— START OF EXCERPT PROVIDED —

FL Court Discusses Nolle Prosequi As Remedy To Double Jeopardy Violations in Traveling and Solicitation Cases

April 16, 2026 Criminal Defense, Sex Crimes

In a recent opinion, a concurring judge on Florida’s 2nd District Court of Appeal argued that a double jeopardy violation cannot be cured by nolle prossing a count of the information that the defendant was convicted of in violation of their Fifth Amendment protections against double jeopardy.

CASE: Aldacosta v. State, — So.3d —- (Fla. 2d DCA 2026)

Charge(s): Traveling to Meet a Minor, Attempted Lewd Battery, Solicitation of a Minor

Outcome: Convictions AFFIRMED, as the solicitation conviction was tossed out via a post-trial nolle prosequi

Solicitation and Traveling to Meet a Minor in Florida

In Florida, solicitation of a minor online (Fla. Stat. 847.0135(3)) and traveling to meet a minor for sexual activity (Fla. Stat. 847.0135(4)) are very serious felonies. Solicitation of a minor is a third-degree felony (up to 5 years in prison and a $5,000 fine). Traveling to meet a minor is a second-degree felony (up to 15 years in prison and a $10,000 fine). For more, click here.

For someone to be guilty of solicitation of a minor, the State must prove all of the following beyond a reasonable doubt:

  • The defendant knowingly used a computer, online service, internet service, local bulletin board service or any device capable of electronic data transmission
  • The defendant used the device to seduce, solicit, lure or entice a minor (under 18) or person believed to be a minor to engage in sexual activity (or attempted to do so)

Important: Under Fla. Stat. 847.0135(3)(b), a defendant also violates the statute if they solicit a person who is (or is believed to be) the parent or guardian of a minor to engage in sexual activity with a minor.

— END OF EXCERPT PROVIDED —
— START OF RECORDED DATA —

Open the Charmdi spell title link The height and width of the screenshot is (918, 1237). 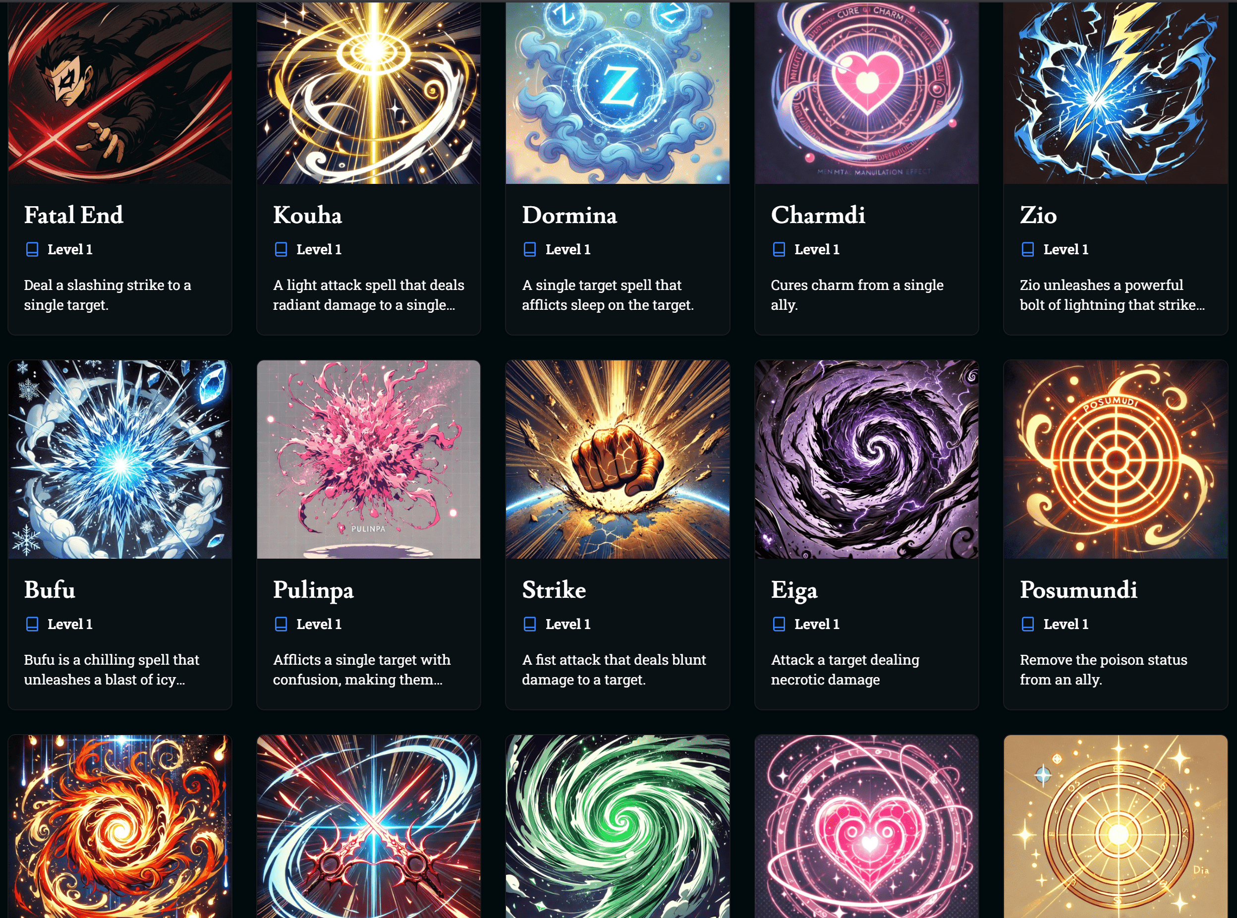(818, 216)
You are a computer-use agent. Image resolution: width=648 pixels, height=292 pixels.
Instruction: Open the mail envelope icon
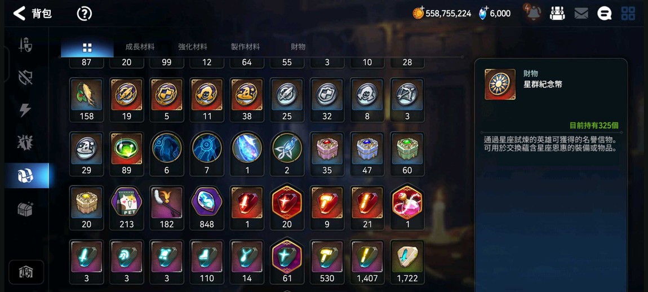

— END OF RECORDED DATA —

GIVEN REQUEST -> According to the article on nolle prosequi in traveling and solicitation cases, what degree of felony is traveling to meet a minor in Florida? The data comes from a separate source unrelated to the text.

SOLVED PROBLEM -> A second-degree felony.